Lors des émeutes de mai 1937, au témoignage d'Orwell, le drapeau catalan va être hissé sur les bâtiments fidèles à la Generalitat, dirigée par une alliance de partis dominée par les communistes, s'opposant au drapeau noir et rouge des anarchistes ou rouge du POUM.

http://www.comissiodeladignitat.cat

 

Orwell note que tout Barcelone se partagea selon une géographie bien établie par avance en fonction de l'appartenance sociale et politique des habitants, entre "révolutionnaires" de la FAI/CNT et du POUM, qui tenaient les quartiers ouvriers, et partisans du gouvernement modéré, parmi lesquels aussi curieux que ça puisse paraître à nos yeux, on trouvait les communistes du PSUC,  qui tenaient les quartiers aisés, avec une zone tampon dans le centre ville, délimitée par les Ramblas, la grande avenue centrale de Barcelone.

Heureusement que les positions de chacun étaient repérées par les drapeaux hissés sur les immeubles occupés dans cette zone tampon.

 Les militants de l'organisation de jeunes du parti communiste (le PSUC) ont ainsi abaissé le drapeau rouge qui flottait sur leur immeuble et font flotter à la place "le drapeau national catalan" (c'est l'expression d'Orwell).

Les gardes civils, ennemis habituels de la classe ouvrière, selon Orwell, font aussi flotter le drapeau catalan sur les immeubles où ils ont pris position.

Par contre, sur le central téléphonique, dont la tentative d'occupation par la police et les gardes civils aux ordres de la Generalitat a déclenché l'émeute, le drapeau rouge et noir des anarchistes continue de flotter, mais aussi le drapeau catalan, ce qui est probablement la marque d'un compromis.

Après une semaine de violences qui font, semble-t-il, 400 morts et 1000 blessés, le calme revient en raison de l'arrivée à Barcelone de troupes envoyées par le gouvernement de Valence pour rétablir l'ordre.
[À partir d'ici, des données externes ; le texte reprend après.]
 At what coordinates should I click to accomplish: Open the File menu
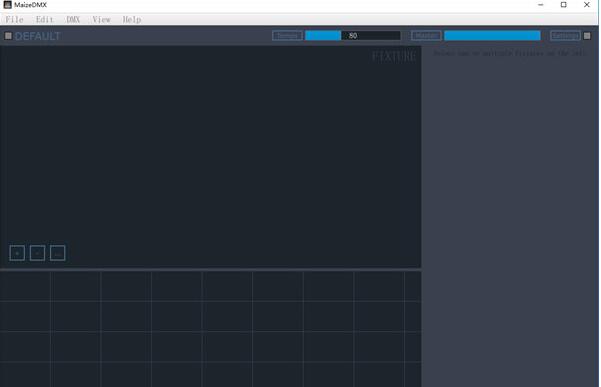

Les anarchistes et leurs alliés du POUM ont perdu la partie.

Orwell note que les "gardes d'assaut" envoyés par le gouvernement de Valence sont des hommes physiquement triés sur le volet, avec un armement moderne, pas comme les miliciens qui luttent sans moyens contre les franquistes sur le front, tels que les a vus Orwell et dont il a partagé l'existence.

 

L'arrivée des troupes gouvernementales provoque un changement dans les drapeaux qui flottent désormais sur Barcelone.
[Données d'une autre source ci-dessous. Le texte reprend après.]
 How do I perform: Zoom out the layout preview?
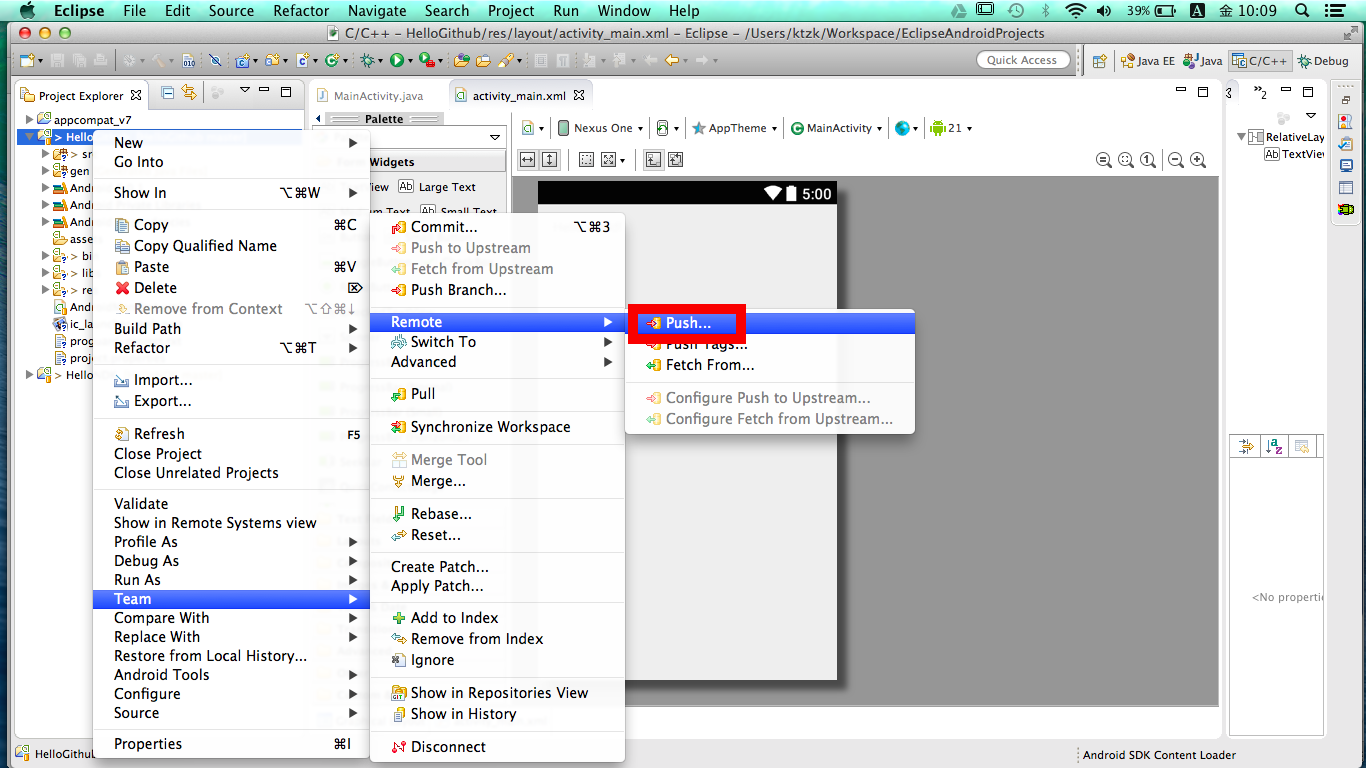tap(1176, 160)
 " Le drapeau de la République espagnole flottait partout sur Barcelone – c’était la première fois, je crois, que je le voyais ailleurs qu’au-dessus d’une tranchée fasciste. Dans les quartiers ouvriers on était en train de démolir les barricades", dit Orwell avec un peu d'ironie.

Sa conclusion est claire : " Les combats de Barcelone avaient fourni au gouvernement de Valence le prétexte, depuis longtemps souhaité, d’assujettir davantage à son autorité la Catalogne" et d'en finir avec les milices ouvrières.
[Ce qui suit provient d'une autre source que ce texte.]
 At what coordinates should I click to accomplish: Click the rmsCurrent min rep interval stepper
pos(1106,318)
Pendant les troubles, on aperçut dans la rade de Barcelone des navires de guerre britanniques : Orwell supose que les Britanniques qui n'auraient pas fait un geste pour sauver le gouvernement républicain (ou celui de la Generalitat) des fascistes, était en revanche prêt à le sauver de sa propre classe ouvrière.

Il rappelle que la Grande-Bretagne avait de gros intérêts financiers en Catalogne et n'était pas disposée à laisser triompher les véritables révolutionnaires.

Il est plus probable que les bateaux se tenaient prêts, en tous cas, à évacuer les étrangers pris au piège dans l'insurrection.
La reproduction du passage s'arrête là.